>>>>>
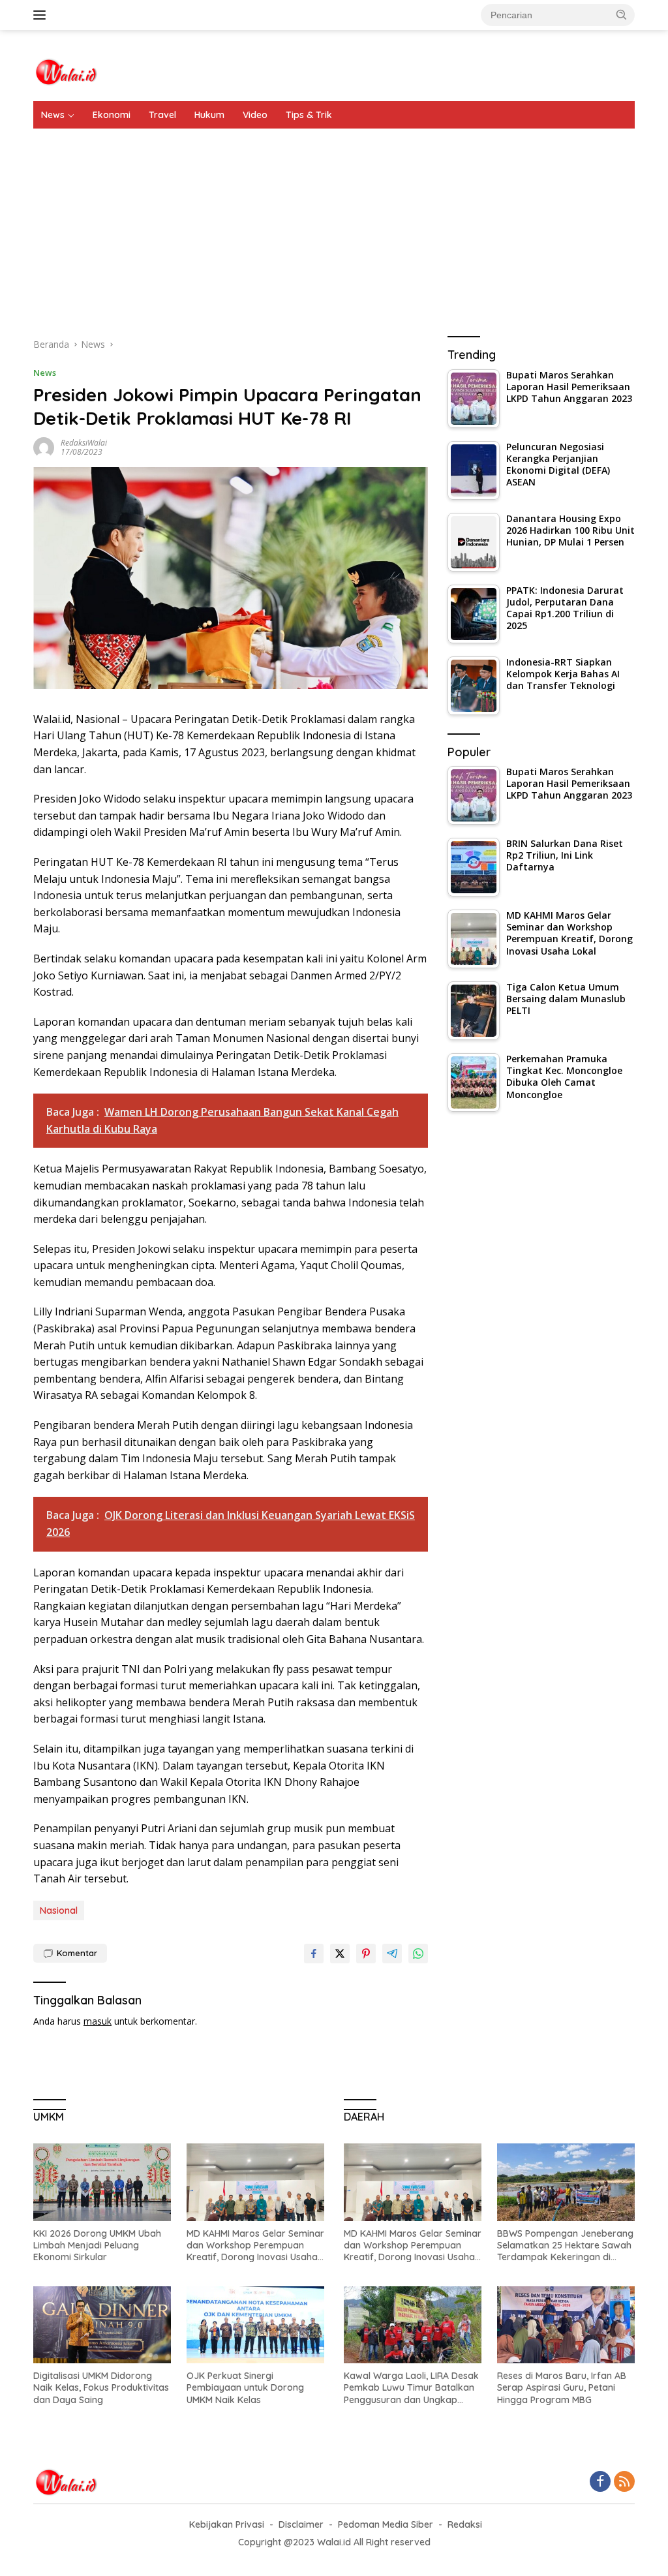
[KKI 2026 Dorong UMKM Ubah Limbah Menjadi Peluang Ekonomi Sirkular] (102, 2182)
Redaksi (465, 2524)
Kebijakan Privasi (226, 2524)
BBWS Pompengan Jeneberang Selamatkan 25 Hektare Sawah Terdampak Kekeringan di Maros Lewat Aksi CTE (565, 2245)
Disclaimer (301, 2524)
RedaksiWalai (84, 442)
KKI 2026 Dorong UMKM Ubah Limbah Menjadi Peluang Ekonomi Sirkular (97, 2245)
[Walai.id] (66, 71)
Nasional (59, 1910)
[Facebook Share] (314, 1953)
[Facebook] (600, 2482)
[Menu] (42, 15)
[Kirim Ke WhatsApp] (418, 1953)
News (53, 115)
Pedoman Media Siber (385, 2524)
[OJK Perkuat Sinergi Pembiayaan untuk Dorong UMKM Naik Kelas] (255, 2325)
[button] (622, 14)
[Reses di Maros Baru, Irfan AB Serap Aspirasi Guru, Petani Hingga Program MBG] (566, 2325)
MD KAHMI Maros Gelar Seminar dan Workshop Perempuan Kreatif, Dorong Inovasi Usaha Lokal (255, 2245)
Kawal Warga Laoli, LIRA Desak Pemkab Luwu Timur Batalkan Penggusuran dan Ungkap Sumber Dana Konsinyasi (411, 2388)
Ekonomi (111, 115)
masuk (98, 2021)
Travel (162, 115)
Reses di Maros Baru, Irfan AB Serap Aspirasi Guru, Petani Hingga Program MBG (561, 2387)
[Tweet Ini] (340, 1953)
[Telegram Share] (392, 1953)
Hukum (209, 115)
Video (255, 115)
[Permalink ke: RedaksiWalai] (43, 446)
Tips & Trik (309, 115)
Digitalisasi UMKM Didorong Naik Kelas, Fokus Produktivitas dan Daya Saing (101, 2387)
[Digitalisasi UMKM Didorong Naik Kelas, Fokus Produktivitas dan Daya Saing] (102, 2325)
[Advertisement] (334, 226)
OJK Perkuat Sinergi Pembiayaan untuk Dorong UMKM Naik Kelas (245, 2387)
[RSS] (624, 2482)
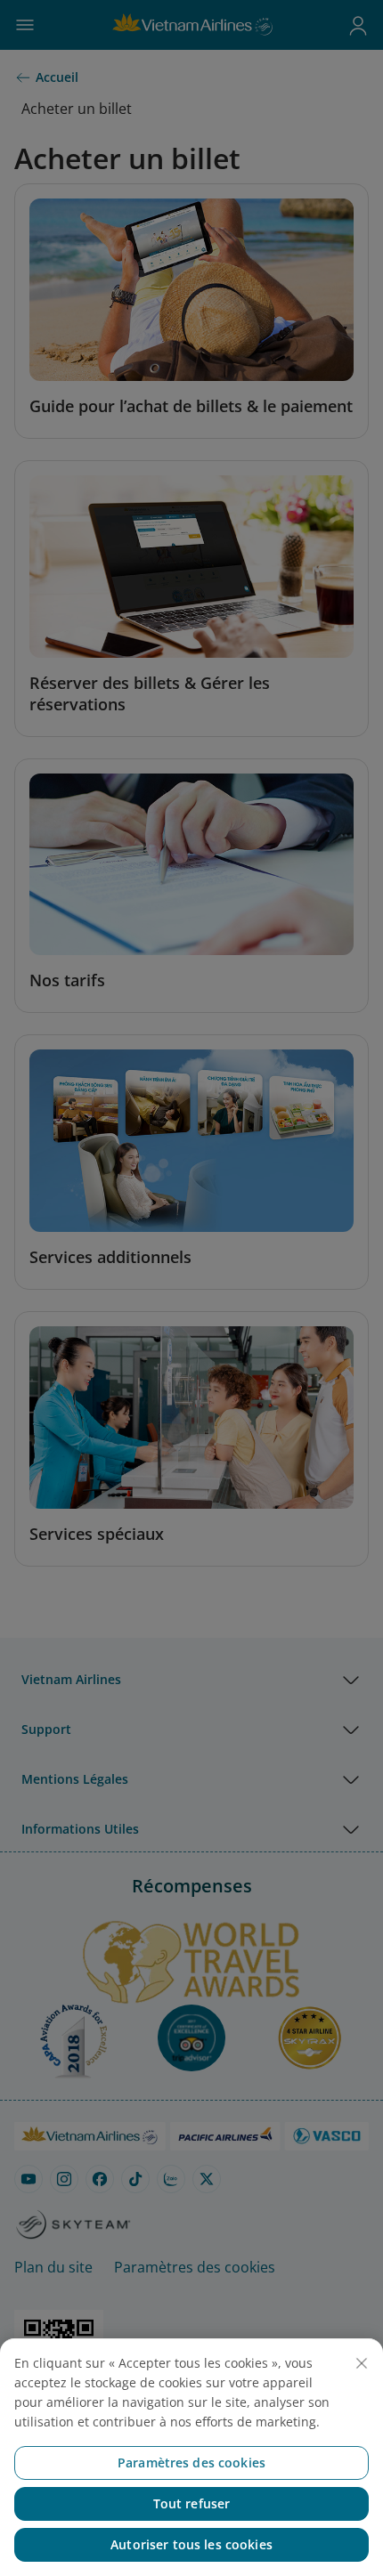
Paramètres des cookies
<<<<<
PROBLEM STATEMENT
Give again, word for word, every line of the listing above from the one with "Sirkular (97, 2245)" to the one with "[button] (622, 14)", both inclusive, and nothing beyond them.

RESULT OF THE TASK
KKI 2026 Dorong UMKM Ubah Limbah Menjadi Peluang Ekonomi Sirkular (97, 2245)
[Walai.id] (66, 71)
Nasional (59, 1910)
[Facebook Share] (314, 1953)
[Facebook] (600, 2482)
[Menu] (42, 15)
[Kirim Ke WhatsApp] (418, 1953)
News (53, 115)
Pedoman Media Siber (385, 2524)
[OJK Perkuat Sinergi Pembiayaan untuk Dorong UMKM Naik Kelas] (255, 2325)
[button] (622, 14)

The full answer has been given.